> **Challenge 1**: According to the comment on the Druid pull request, what three types are there to consider?
> **Challenge 2**: Print the Druid pull request comment from "GitBox Tue, 02" to "the JSON columns.".
> **Challenge 3**: Carry on the comment about the Druid pull request from where it stops.

[GitHub] [druid] paul-rogers commented on pull request #12851: fix nested column sql operator return type inference

GitBox Tue, 02 Aug 2022 17:24:54 -0700


paul-rogers commented on PR #12851:
URL: https://github.com/apache/druid/pull/12851#issuecomment-1203345602


   @clintropolis, thanks for this fix, you've done some great foundation work 
that the catalog project will build upon.
   
   The catalog is presently focused on aggregates, but there seems to be some 
interesting synergy with the JSON columns.
   
   Let's think a bit about the actual type names. There are three types to 
consider:
   
   * The input type (what can go into a complex column such as JSON or an 
aggregate)
   * The storage type (in segments)
   * The output type of queries (after "finalizing" the aggregates).
   
   The current (very preliminary) thinking is for the catalog to use an 
"aggregate type" that describes all of the above (and the "seed", "combiner" 
and "reducer" functions.) The storage type for an aggregate is, I gather, 
either a simple type (`long` for `SUM(<long value>)` or a complex type (for 
things like histograms.) We want the SQL type to describe the aggregate itself, 
not just the storage format. So, we've been playing with type names such as 
`SUM(BIGINT)` or `HISTOGRAM(VARCHAR)`.

> **Supplied data**:
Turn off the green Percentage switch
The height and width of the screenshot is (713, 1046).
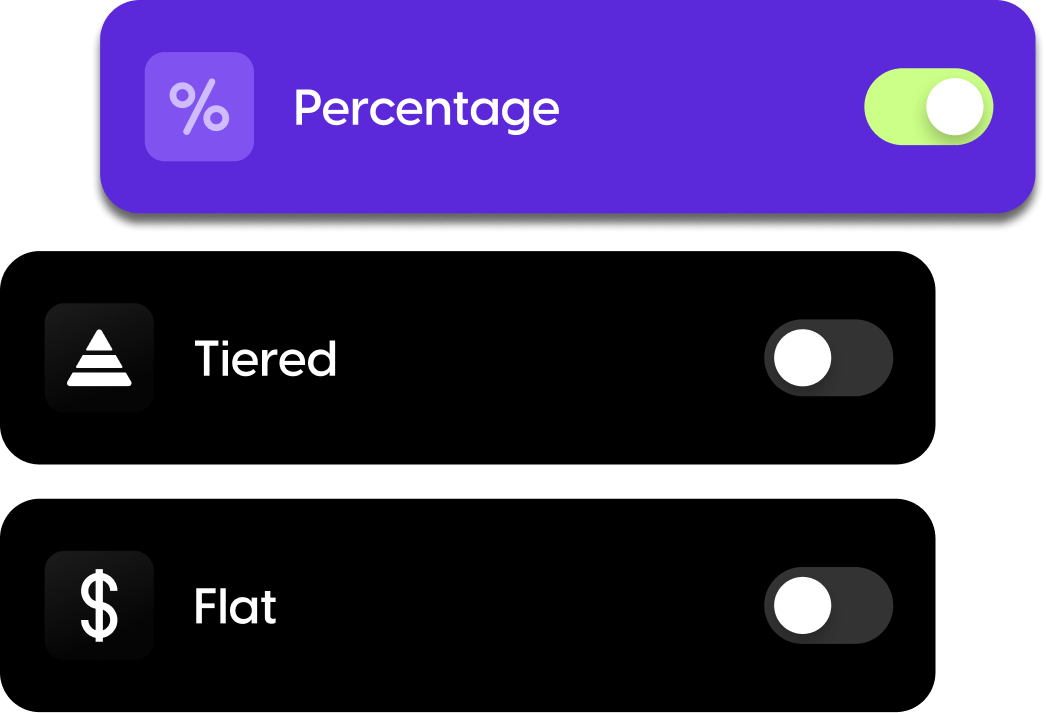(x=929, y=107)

> **Right answer 1**: The input type, the storage type in segments, and the output type of queries after the aggregates are finalized.

> **Right answer 2**:
GitBox Tue, 02 Aug 2022 17:24:54 -0700


paul-rogers commented on PR #12851:
URL: https://github.com/apache/druid/pull/12851#issuecomment-1203345602


   @clintropolis, thanks for this fix, you've done some great foundation work 
that the catalog project will build upon.
   
   The catalog is presently focused on aggregates, but there seems to be some 
interesting synergy with the JSON columns.

> **Right answer 3**:
   
   The idea is that the type name acts as a key into a table that gives is the 
storage type, the "seed" function (to convert a single row to an aggregate), 
the "combiner" function (used to combine aggregates), and a "reducer" (used to 
convert the aggregate to a simple value returned by queries.)
   
   The idea is that the user provides the type name (in whatever syntax we 
decide on), and the system then works out all the internal bits for both 
`INSERT` and `SELECT` statements. The existing `COMPLEX<foo>` pattern doesn't 
quite capture the info we need, hence the idea of `<agg>(<type>)`, including 
multi-argument forms.
   
   Returning to JSON, I wonder if the same ideas apply? Looking at how other 
products handle JSON, 
[SqlServer](https://docs.microsoft.com/en-us/sql/relational-databases/json/json-data-sql-server?view=sql-server-ver16)
 uses type `VARCHAR`.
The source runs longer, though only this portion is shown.